+++ 文書の一節 +++

百人一首
出典: フリー百科事典『ウィキペディア(Wikipedia)』
百人一首(ひゃくにんいっしゅ、故実読みはひゃくにんしゅ)
- 藤原定家撰による私撰和歌集。新古今期までの代表的な歌人百人について、一人一首を選んでつくった詞華集である。小倉百人一首と通称。
- 1にならって、百人の歌人の歌を一首ずつ集めて作られる私撰集一般を指す。「後撰百人一首」「源氏百人一首」「女房百人一首」など数多く存在する。
- 1をもとにしてつくられた歌歌留多。またその歌留多を用いて行われる遊び。江戸時代中期ごろから盛んになって現代に至る。
目次 |
[編集] 歴史
小倉百人一首の原型は鎌倉時代の歌人藤原定家が、上代の天智天皇から、鎌倉時代の順徳院まで、百人の歌人の優れた和歌を年代順に一首ずつ百首選んだものであり、摂関家藤原北家道兼流・宇都宮蓮生(宇都宮頼綱)の京都嵯峨野の別荘、小倉山荘の襖色紙に載せるために依頼を受けたのがそのきっかけと言われている。男性79人(僧侶13人)、女性21人の歌が入っている。成立当時まだ百人一首に一定の呼び名はなく、「小倉山荘色紙和歌」とか「嵯峨山荘色紙和歌」と呼称された。
いずれも古今集 、新古今集などの勅撰和歌集から選ばれている。歌道の入門書として読み継がれた。江戸時代に入り、木版画の技術が普及すると、絵入りの歌がるたの形態で広く庶民に広まった。

+++

* _練習問題_
1. 次の(a)〜(c)が百人一首の文章の内容と合うかどうか、それぞれ「はい」か「いいえ」で答え、決め手となる文章中の語句をそのまま引用してください。(a) 小倉百人一首には女性21人の歌が入っている。(b) 小倉百人一首は、成立当時から「小倉百人一首」という呼び名で呼ばれていた。(c) 江戸時代には、絵入りの歌がるたの形で庶民に広まった。
2. 百人一首の文章を、最後の文のあとから書き継ぐこと。
このあとのエントリは使わなくてよい。

+++ 資料 +++

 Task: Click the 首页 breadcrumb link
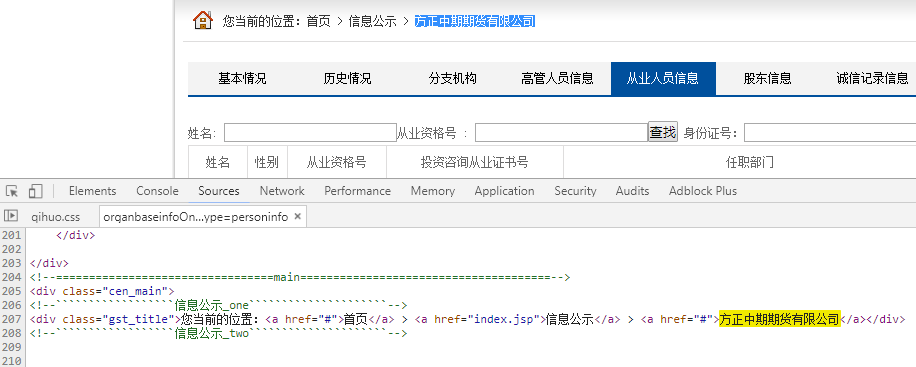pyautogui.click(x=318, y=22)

+++
+++ 資料 +++

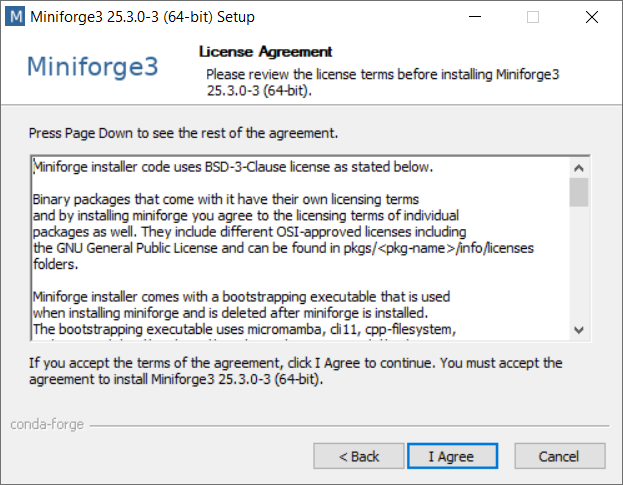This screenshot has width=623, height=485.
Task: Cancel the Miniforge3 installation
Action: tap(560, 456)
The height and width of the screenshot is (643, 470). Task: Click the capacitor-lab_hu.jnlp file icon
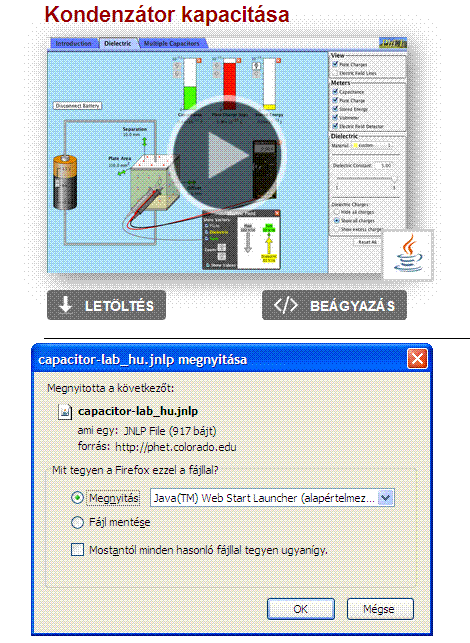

+++

* _解答_
1.
(a) はい。「男性79人(僧侶13人)、女性21人の歌が入っている。」
(b) いいえ。「成立当時まだ百人一首に一定の呼び名はなく、「小倉山荘色紙和歌」とか「嵯峨山荘色紙和歌」と呼称された。」
(c) はい。「絵入りの歌がるたの形態で広く庶民に広まった。」

2.
関連書に、やはり藤原定家の撰に成る『百人秀歌』があり、百人秀歌と百人一首との主な相違点は「後鳥羽院・順徳院の歌が無く、代わりに一条院皇后宮・権中納言国信・権中納言長方の3名が入っている」「源俊頼朝臣の歌が『うかりける』でなく別の歌である」2点である。現在、この百人秀歌は百人一首の原撰本(プロトタイプ)と考えられている。
[編集] 小倉百人一首の本文
小倉百人一首の具体的な内容は、下記のリンクを参照のこと。
[編集] 使途
百人一首は単に歌集として鑑賞する以外の用途でも広く用いられている。
[編集] 教材
たとえば中学校や高校では、古典の入門として生徒に百人一首を紹介し、これを暗記させることがよくある。 これは、それぞれが和歌(5・7・5・7・7の31文字)なので暗唱しやすく、また、後述するように正月に遊戯として触れることも多いので、生徒にとってなじみがあるからである。 また、短い和歌の中に掛詞などさまざまな修辞技巧が用いられ、副詞の呼応などの文法の例も含まれることから、古典の入門として適した教材だといえる。
[編集] かるた
百人一首は現在では歌集としてよりもかるたとしてのほうが知名度が高く、特に正月の風物詩としてなじみが深い。百人一首のかるたは歌がるたとも呼ばれるもので、現在では一般に以下のような形態を持つ。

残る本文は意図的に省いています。